Economic hardship exacerbates child and later adolescent development through various pathways. As discussed during lecture, less sensitive and responsive parenting can lead to insecure attachments and failure to develop a stable internal working model for future healthy relationships. 

One of the most important buffers against the adverse effects of parenting is positive parenting which focuses on:

  • exhibiting “care, affection, acceptance, and support to the child’s needs” (4)
  • encourages prosocial behavior in children
  • positive peer relationships in adolescence
  • overall psychological well-being in adulthood, including a sense of “happiness, life satisfaction, and low psychological distress” (3).

## Required task A
Revise the parenting passage, beginning at "Economic hardship exacerbates" and ending after "future healthy relationships.", and swap "lecture" for "class".
## Required task B
Answer these questions from the parenting passage:
(i) Besides insecure attachments, what can less sensitive and responsive parenting lead to?
(ii) What behavior in children does positive parenting encourage?
(iii) What three things does the passage list as part of psychological well-being in adulthood?

## Material provided
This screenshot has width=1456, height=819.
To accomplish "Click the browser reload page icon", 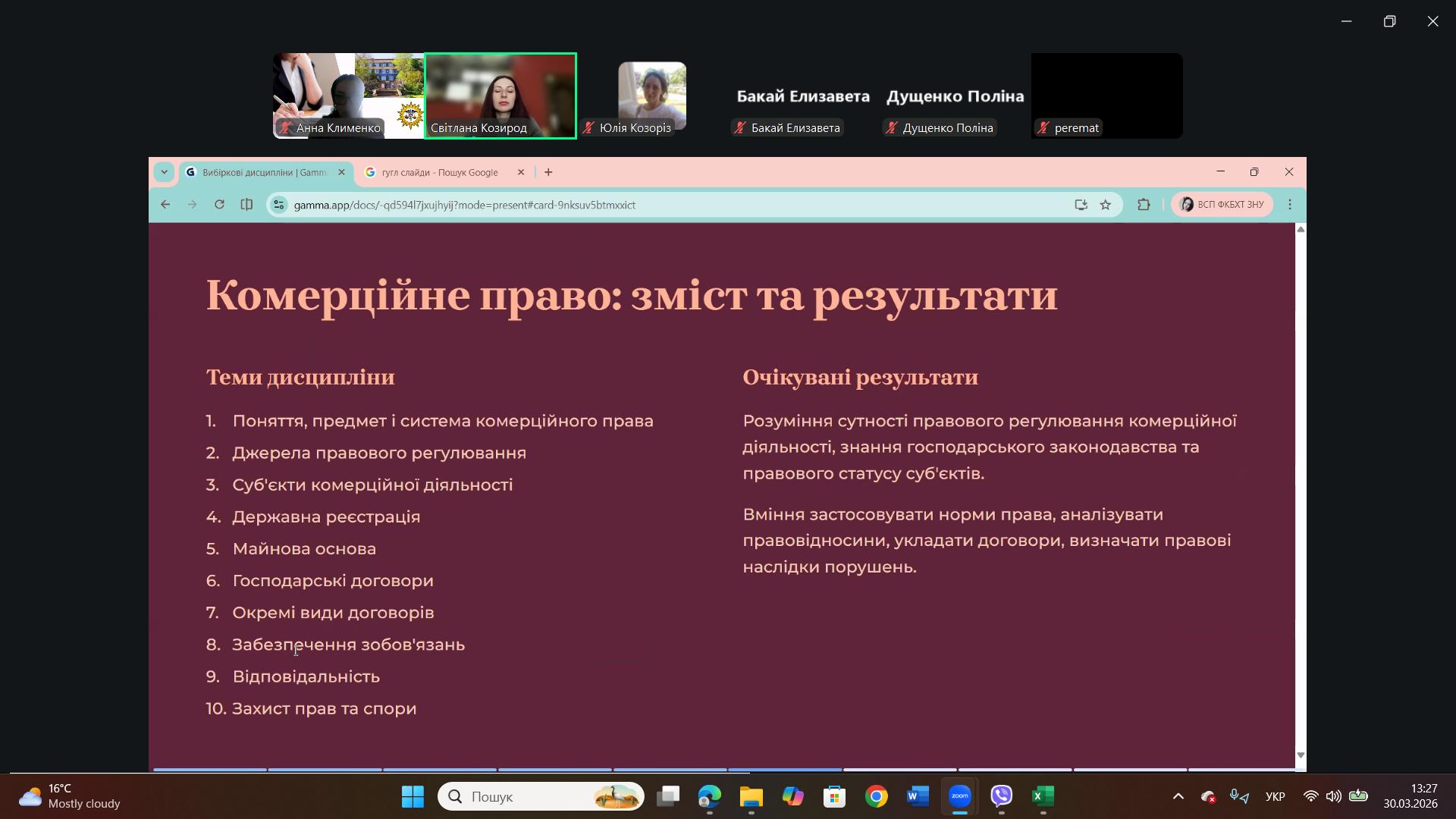I will point(219,205).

## Expected answer A
Economic hardship exacerbates child and later adolescent development through various pathways. As discussed during class, less sensitive and responsive parenting can lead to insecure attachments and failure to develop a stable internal working model for future healthy relationships.

## Expected answer B
(i) Failure to develop a stable internal working model for future healthy relationships.
(ii) Prosocial behavior.
(iii) Happiness, life satisfaction, and low psychological distress.